* DIRECTIONS:
• a. Answer the following about the article on the Pittsburgh Pirates below:
(i) How many fans attended the wild-card game at PNC Park on Oct. 1, 2013?
(ii) Which team rallied to beat the Pirates in the Division Series that year?
(iii) Where were Gerrit Cole and Andrew McCutchen each traded?
• b. Carry the article on the Pittsburgh Pirates' trades of Gerrit Cole and Andrew McCutchen forward from its final sentence.

The Pirates Could Have Been Contenders, but Ownership Cried Poverty and Betrayed Their Fans
The high-water mark of the Pittsburgh Pirates in the 21st century came on the night of Oct. 1, 2013, as 40,487 fans clad in black and gold rang PNC Park with chants of “CUE-TO, CUE-TO.” On the mound stood Reds ace Johnny Cueto, Cincinnati’s choice to start the NL wild-card game against a Pirates team that was making its first postseason appearance in 21 years. But in the second inning, he’d run into trouble, surrendering a solo home run to Marlon Byrd that brought out the chants. A few minutes later, Cueto, while facing Russell Martin, dropped the ball while transferring it from glove to hand. The chants grew louder. On the very next pitch, Martin rocketed a ball out over the left-center wall for a home run. The chants became deafening.
It had been two decades since Pirates fans had anything at all to cheer about, much less a playoff team. Pittsburgh beat Cincinnati that night to advance to the Division Series, then took a 2–1 lead on the Cardinals. The Pirates’ first trip to a pennant series since 1992 was one win away. But then the wave broke as the Cardinals rallied to win the series and move on to the NLCS. The Pirates made the playoffs the next two years but ran into Madison Bumgarner in the former and Jake Arrieta in the latter and lost in the wild-card game both times. Pittsburgh slumped from 98 wins in 2015 to 78 in ’16 to 75 last year. That wild October night receded further and further into the distance.
Now the hope of ever getting back to those heights seems to be a lifetime away. Over the course of 48 hours from Saturday through Monday, the Pirates didn’t just punt their 2018 chances by trading Gerrit Cole and Andrew McCutchen; they also announced that sustained contention in Pittsburgh is a pipe dream. In trading both players—Cole to Houston, McCutchen to San Francisco—ownership declared the current team’s window of opportunity shut and moved on to sowing the seeds for the future. But it’s hard not to feel like, even as the team was coming off that magical 2013 run, the Pirates didn’t do enough to keep that window open as long as they could.

* GIVEN INFORMATION:
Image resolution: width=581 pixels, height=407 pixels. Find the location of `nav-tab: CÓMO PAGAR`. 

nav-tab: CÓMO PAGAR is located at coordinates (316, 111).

* ANSWERS GIVEN:
• a.
(i) 40,487
(ii) The Cardinals
(iii) Cole was traded to Houston and McCutchen to San Francisco.

• b.
Few teams could boast as impressive a young core as the 2013 Pirates. McCutchen, Cole, Starling Marte, Neil Walker, Pedro Alvarez, and Josh Harrison were all homegrown stars under 30, with top prospect Gregory Polanco joining them in 2014. The pieces were in place to build something special and sustainable. But winter after winter, the small-market Pirates refused to spend or sacrifice prospects. The winter after the wild-card win over the Reds, Pittsburgh’s only addition of note was journeyman starter Edinson Volquez. A year later, it was the low-cost veteran combo of A.J. Burnett and Francisco Liriano. And the year after that, coming off 98 wins and a second-place finish in the NL Central, the offseason consisted of letting Alvarez walk and trading Walker to the Mets while signing bargain-bin options like John Jaso, Ryan Vogelsong, and David Freese.
To do so little when given McCutchen, Cole and more is a baseball crime. The next step was within reach, but every time, the Pirates pulled up short, choosing instead to spend little or stick to the status quo. Contrast that to their fellow small-market also-rans, the Royals, who similarly turned a fecund farm system into surprise contention but also chose to go for it when they had the chance, landing Ben Zobrist and Johnny Cueto at the 2015 trade deadline, cost be damned. The result: the first World Series title in Kansas City in 30 years. Pittsburgh, sitting on its hands year after year, will enter 2018 on a 39-year title drought.
And you can expect that streak to go on indefinitely, because Pirates ownership has made it clear that spending what it takes to make the team a contender isn’t ever going to be in the cards. Here’s what Pittsburgh principal owner Bob Nutting told reporters on Monday night after trading McCutchen:
Reading that response, keep in mind that Nutting is a billionaire who owns a newspaper conglomerate and is the chairman of a ski resort in Pennsylvania. Keep in mind that, before the 2017 season, Forbes valued the Pirates as being worth $1.25 billion. Keep in mind that the Pirates are revenue sharing recipients, and that their $109 million payroll in 2017 was 25th in the league, some $50 million below the MLB average. Keep in mind that, in 2010, the AP reported that Pittsburgh—which opened that season with the lowest payroll in baseball at just $39.4 million—made $29.4 million in ’07 and ’08. And keep in mind that, at some point this year, every MLB owner, including Nutting, will receive $50 million from the league, no strings attached, as part of its sale of a majority stake in BAMTech to Disney (on top of the $33 million each already received in 2016 for a minority stake sale).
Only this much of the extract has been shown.